It was within this context that Hildebrand insisted that the single most important mission that he would commit himself, obviously with the backing of the Indians, was the establishment of land rights over their traditional territory. Without this their future, their traditions and the forest itself faced destruction. Single-mindedly Hildebrand pursued this goal at every opportunity.
Developing Colombia's Amazon Policy
After a brief departure from Colombia in 1979, to complete a Doctorate in Ethnology at the Sorbonne, Hildebrand returned to work with the Ministry of Education and establish government policy on ethno-education.
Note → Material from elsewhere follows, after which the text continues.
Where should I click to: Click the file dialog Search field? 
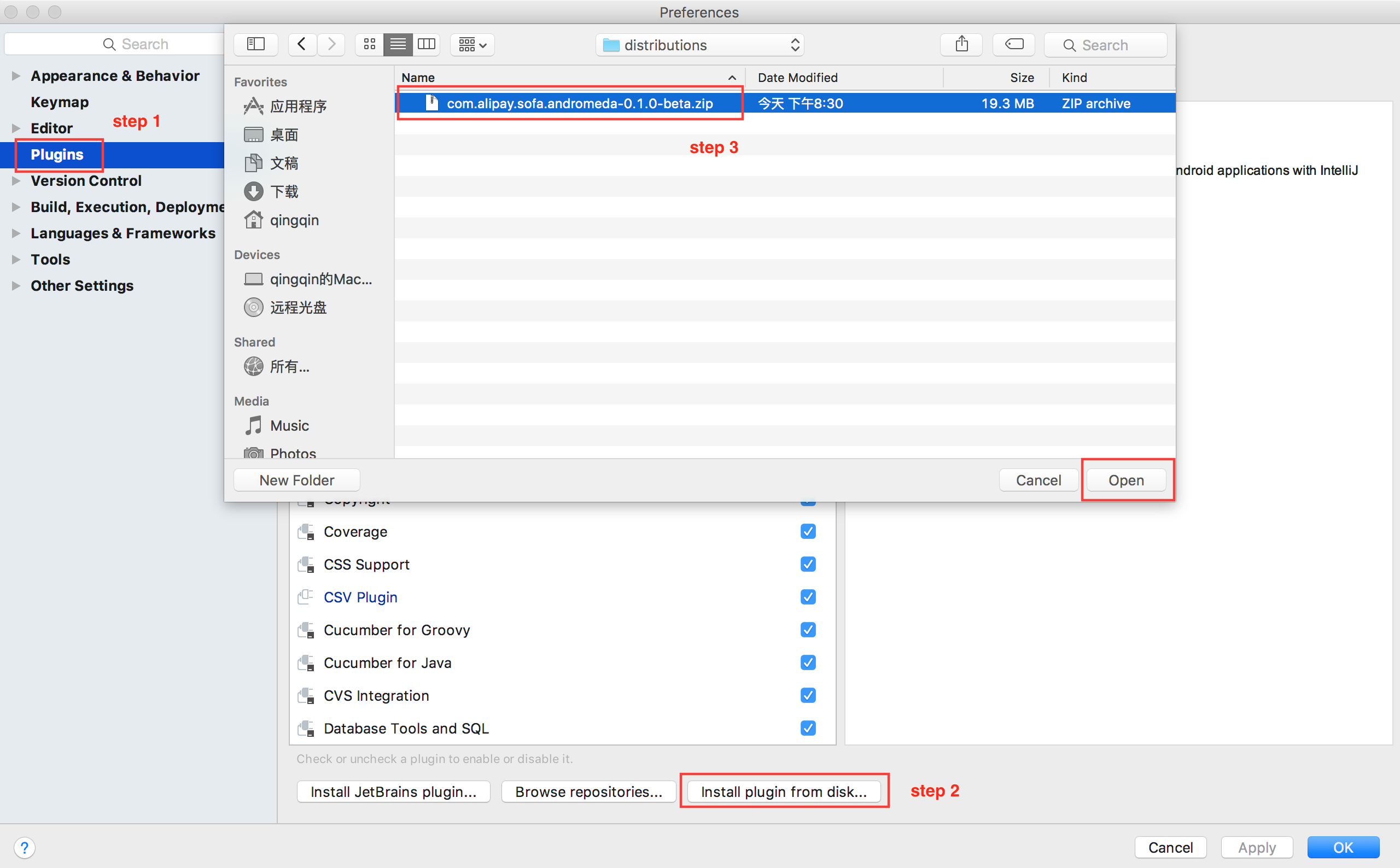1105,45

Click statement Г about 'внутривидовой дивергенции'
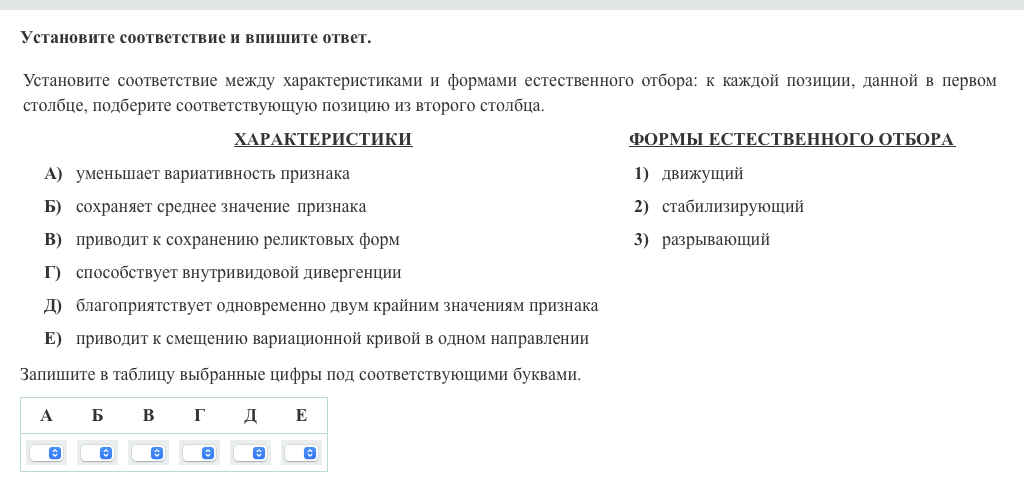238,273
In 1986, he became Head of Indigenous Affairs and advisor to President Virgilio Barco Vargas (1986–1990). This provided an important foothold for encouraging government policy favorable to indigenous rights. The backing of President Barco gave an important impetus for the new Political Constitution and ratification of International Labour Organization Convention No. 169, an essential framework for securing indigenous rights in Colombia.
Between 1986-1990 the Colombian Government legally recognised 200,000 square kilometres of rainforest in the Colombian Amazon region as 'collective indigenous territory' – resguardos (1). This policy was an unprecedented move towards the recognition of indigenous rights and the important role of forest peoples in the conservation of the world's tropical rainforests.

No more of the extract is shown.